Growing up in the south everyone needs to learn how to climb trees. One day while I was practice this art I decided that it would be fun if I almost fell into a 6′ sticker bush. Fortunately for me though I have an extreme fear of pain. One so great in fact that it allowed me to avoid a nearly life altering fall.

My sister and I were climbing a tree close to ur house in Millbrook. I am not sure why Shea was climbing with since we were more likely to fight than play together, but in this case I think we were both just climbing for the fun of it. My dad was watching and cheering us on as we climbed ever higher into the sky.

I was climbing up first and start up a branch that v’d off and became two branches. I made my way off to the right when Shea got to the same branch. She wanted to go right so obviously I had to go left. Since I was already a ways out the branch I wasn’t sure how I would back track around my sister and get to the left so I figured I would just switch.

> **Given information**:
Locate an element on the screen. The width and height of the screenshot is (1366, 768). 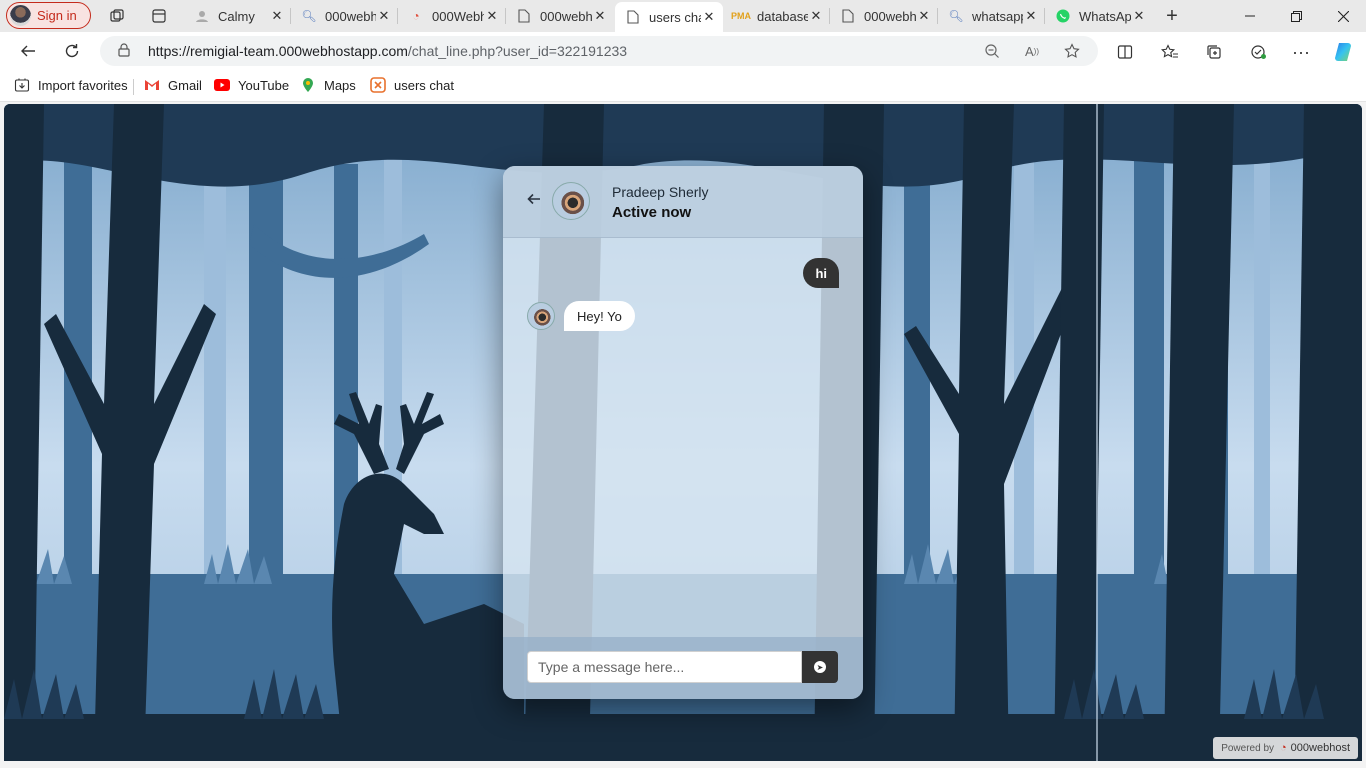
tab-search-000webhost: 🔍︎ 000webhost ✕ is located at coordinates (344, 16).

> **Action item A**: List each distinct form of the verb "climb" used in the tree-climbing story.
> **Action item B**: Pick up the tree-climbing story after its final sentence and keep writing it.

> **Exercise output A**: climb, climbing, climbed

> **Exercise output B**:
Bad Plan. As I moved over I somehow fell off of my initial perch and was hanging above a large, round sticker bush. This thing actually was big because my dad could not get under me to catch me because of this bush. So my options were fall and try and dig my way out of the bush or to pull myself back into the tree.

Now I know you are thinking that it should have been easy for me to simply pull up back into the tree, but I was not always the strapping specimen of physical fitness that you know and love today. It was actually rather difficult because I was holding on around the limb that was too big for me to grip and use as a pull up bar. So I dangled, screaming like a schoolgirl and trying to decide how bad it was going to hurt when I fell into that bush.

Well after hanging for days (Ok maybe a minute or three) I finally pulled up and then shimmied back down the tree. I was glad to have my feet firmly on the ground.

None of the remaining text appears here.